05-19-2004, 08:41 AM	#3 (permalink)
Giltwist Insane Location: Pennsylvania	Using polynomial division, (2x - x^3 - 1) / (x - 1) = -x^2-x+1 Plugging in x=1 from the point (1,2) (2x - x^3 - 1) / (x - 1) = -1 Therefore the slope of the tangent line is -1. Since all lines have the format y=mx+b where m is the slope, we now have y=-x+b using the point (1,2) again 2=-1+b b=3 so the equation of the tangent line is y=-x+3

05-19-2004, 01:02 PM	#8 (permalink)
KnifeMissile Location: Waterloo, Ontario	You simply made an algebraic error in determining the derivative. Do it again, from scratch, without looking at what you've already done and, hopefully, you will find a different and correct answer...

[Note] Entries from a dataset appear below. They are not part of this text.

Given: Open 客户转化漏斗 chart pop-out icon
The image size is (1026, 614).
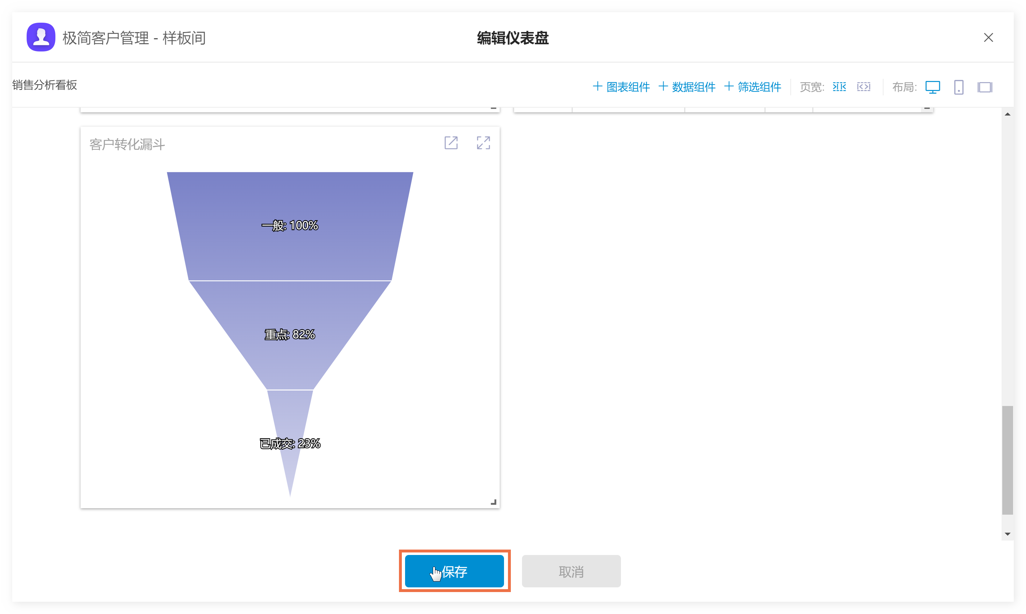Looking at the screenshot, I should (x=451, y=143).
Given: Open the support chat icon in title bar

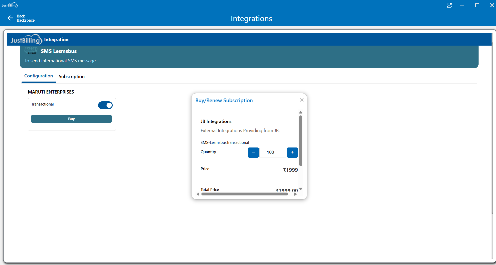Looking at the screenshot, I should pyautogui.click(x=449, y=5).
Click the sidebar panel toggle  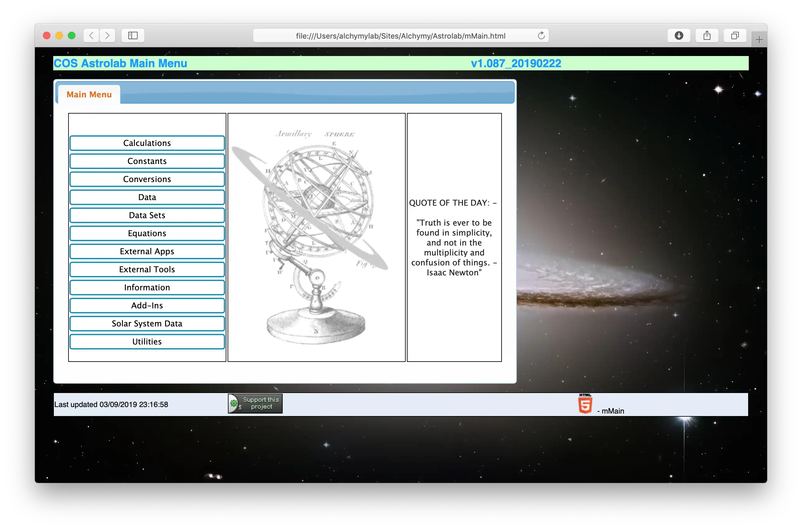[x=132, y=35]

05-19-2004, 01:03 PM	#9 (permalink)
pig pigglet pigglet Location: Locash	Stompy Use this : Derivative of Hi/Ho = (HodHi - HidHo)/Ho^2. take the derivative using that and you'll get the answer. __________________ You don't love me, you just love my piggy style

05-19-2004, 01:04 PM	#10 (permalink)
pig pigglet pigglet Location: Locash	Or what Knife Missile said. __________________ You don't love me, you just love my piggy style

05-19-2004, 08:01 PM	#11 (permalink)
fckm Insane Location: Ithaca, New York	i take it you guys haven't gone over chain rule and all that nice stuff. Once you stop using the limit formula to calculate derivatives, things become much easier. remember some simple facts, and it'll help you a lot. d/dx ( x^a) = ax^(a-1) d/dx [f(x)g(x)] = [d/dx f(x) ]g(x) + f(x)[d/dx g(x)] d/dx[f(x) + g(x)] = d/dx f(x) + d/dx g(x) d/dx [f(g(x))] = f'(g(x)) * g'(x) where f(x) and g(x) are functions of x and ' signifies a derivative. now you can take any derivative of any combination of polynomial functions. so, y(x)=(x-1)/(x-2) =(x-1)(x-2)^(-1) dy/dx=1(x-2)^(-1) + (x-1)(-1)(x-2)^(-2)1 dy/dx @x=3 -> (3-2)^(-1)+(3-1)(-1)(3-2)^(-2) =1+(2)(-1) = -1 __________________ And if you say to me tomorrow, oh what fun it all would be. Then what's to stop us, pretty baby. But What Is And What Should Never Be.

05-20-2004, 04:01 AM	#12 (permalink)
Stompy Banned from being Banned Location: Donkey	Thanks for all the help! I'm not quite sure what I was thinkin yesterday, but I tried the probs again after I had a few more hrs sleep and I didn't seem to have any issue with them, which is VERY odd. It's as if I had someone else's brain in my head.. Just one of those days, I guess Thanks again __________________ I love lamp.